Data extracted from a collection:
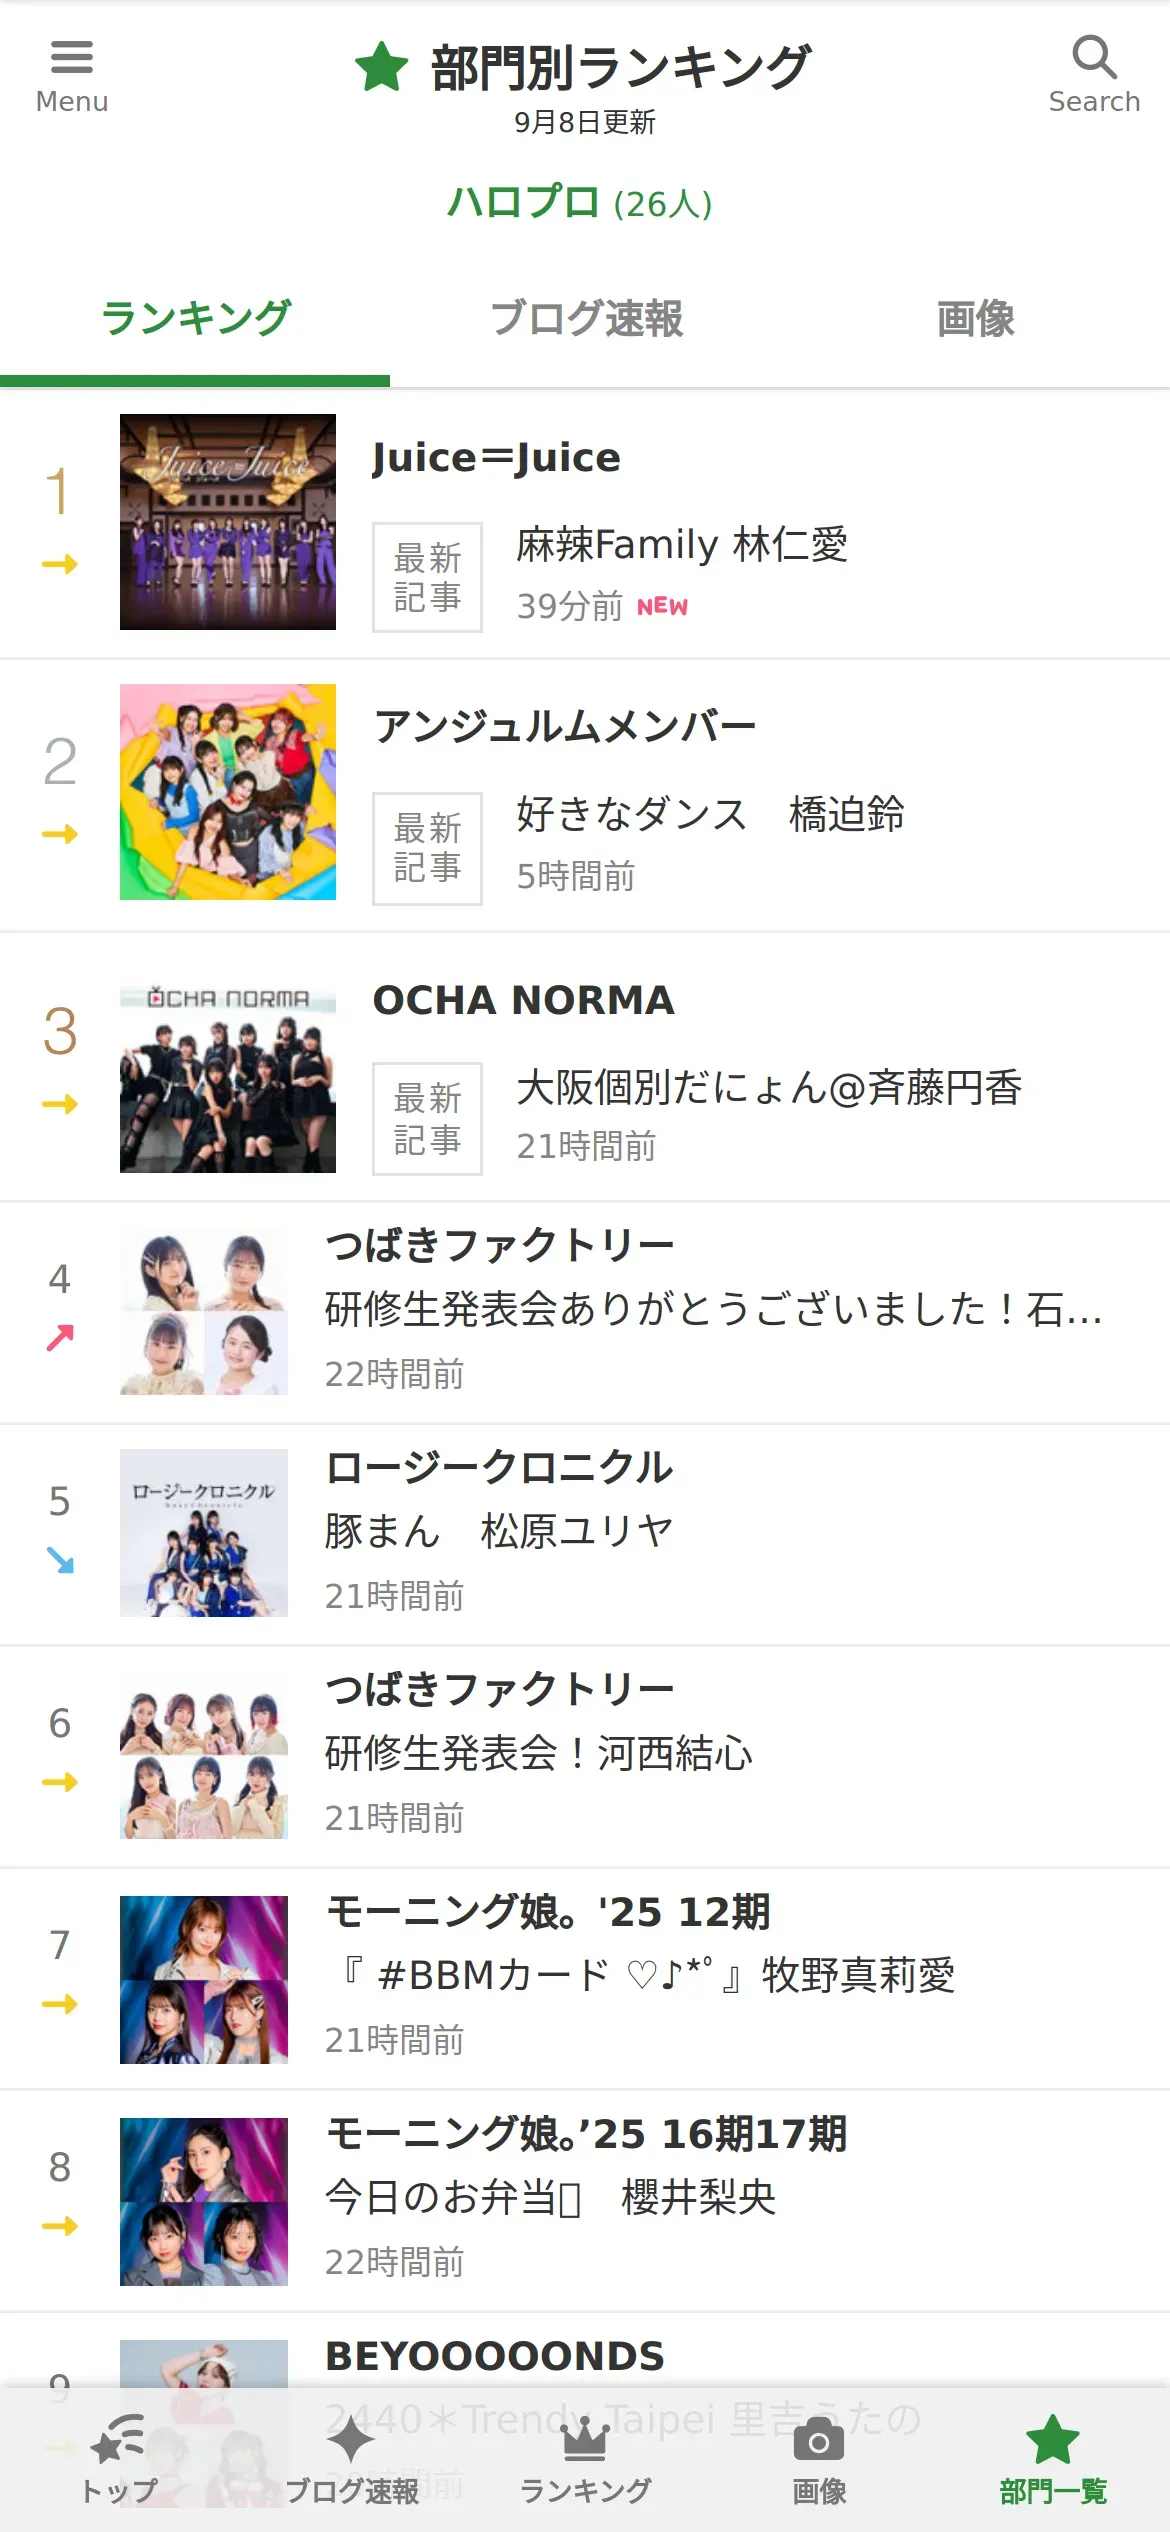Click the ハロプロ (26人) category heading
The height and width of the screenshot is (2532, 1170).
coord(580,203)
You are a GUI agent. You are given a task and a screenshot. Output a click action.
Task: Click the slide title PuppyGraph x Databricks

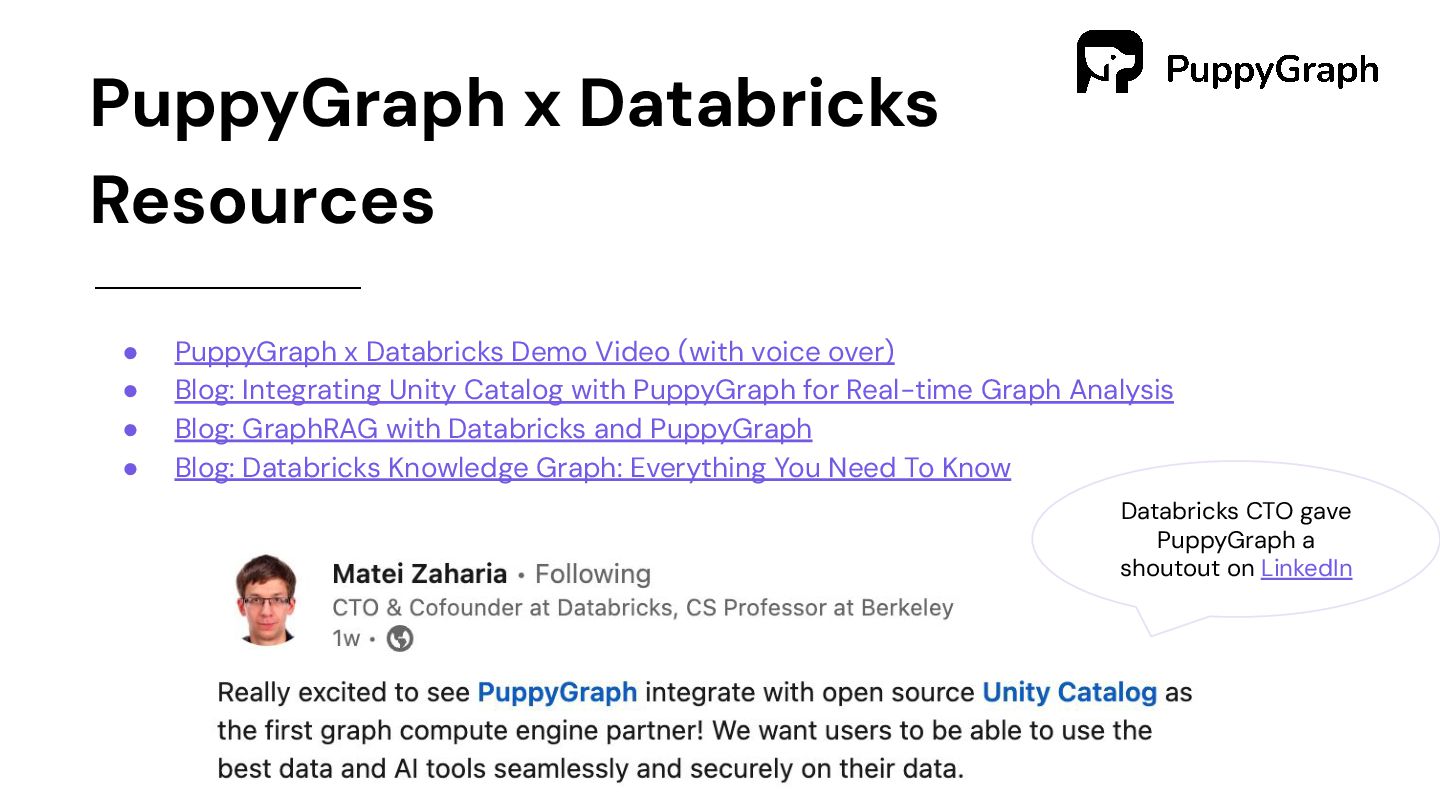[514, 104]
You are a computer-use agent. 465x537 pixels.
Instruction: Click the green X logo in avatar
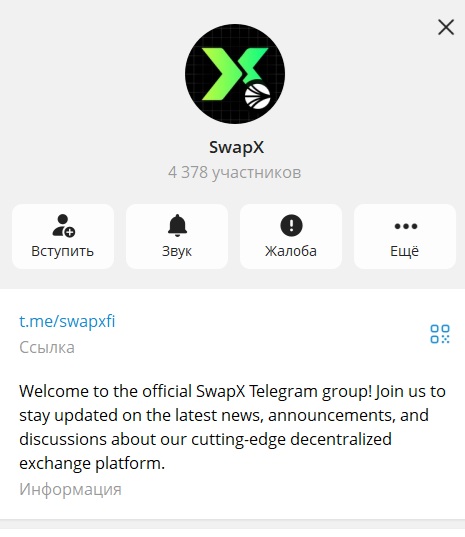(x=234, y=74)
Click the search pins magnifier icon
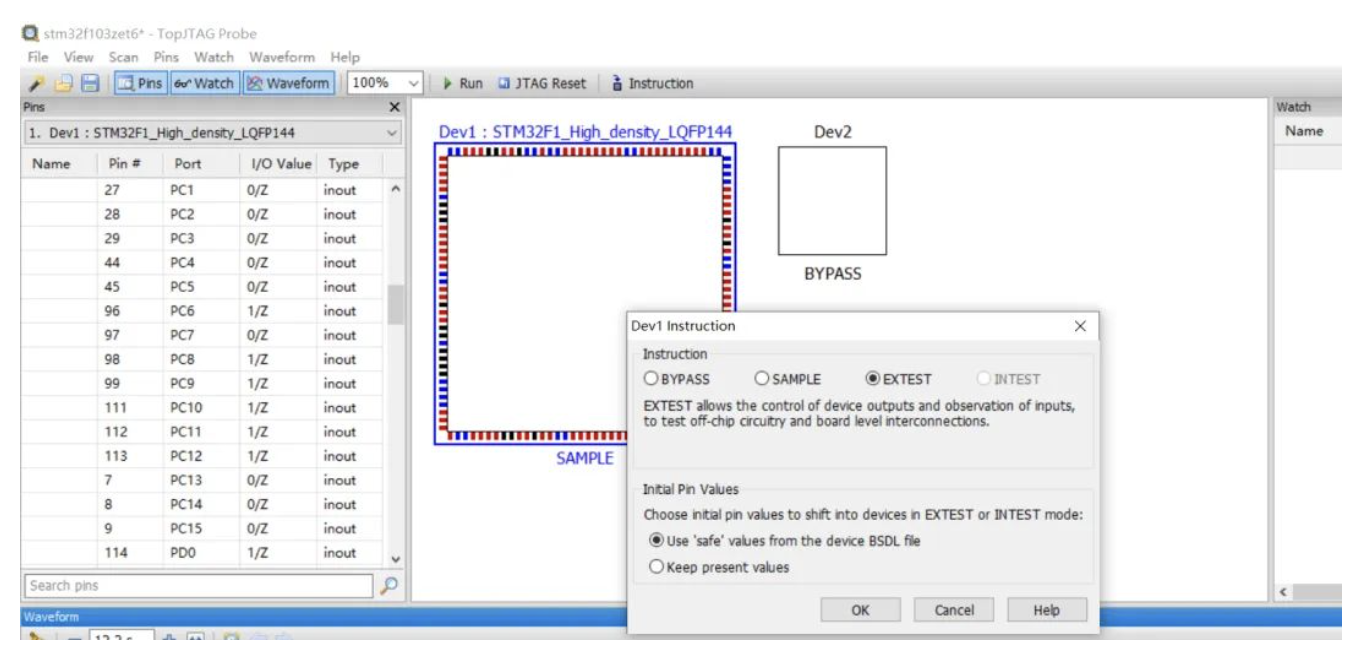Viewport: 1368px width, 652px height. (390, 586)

=== Prompt ===
Pictures stay out. Return exactly the lines from the one with "Instruction: Click the green X logo in avatar" through the last line of the data.

=== Answer for this exercise ===
Instruction: Click the green X logo in avatar
(x=234, y=74)
Click the search pins magnifier icon
Viewport: 1368px width, 652px height. (390, 586)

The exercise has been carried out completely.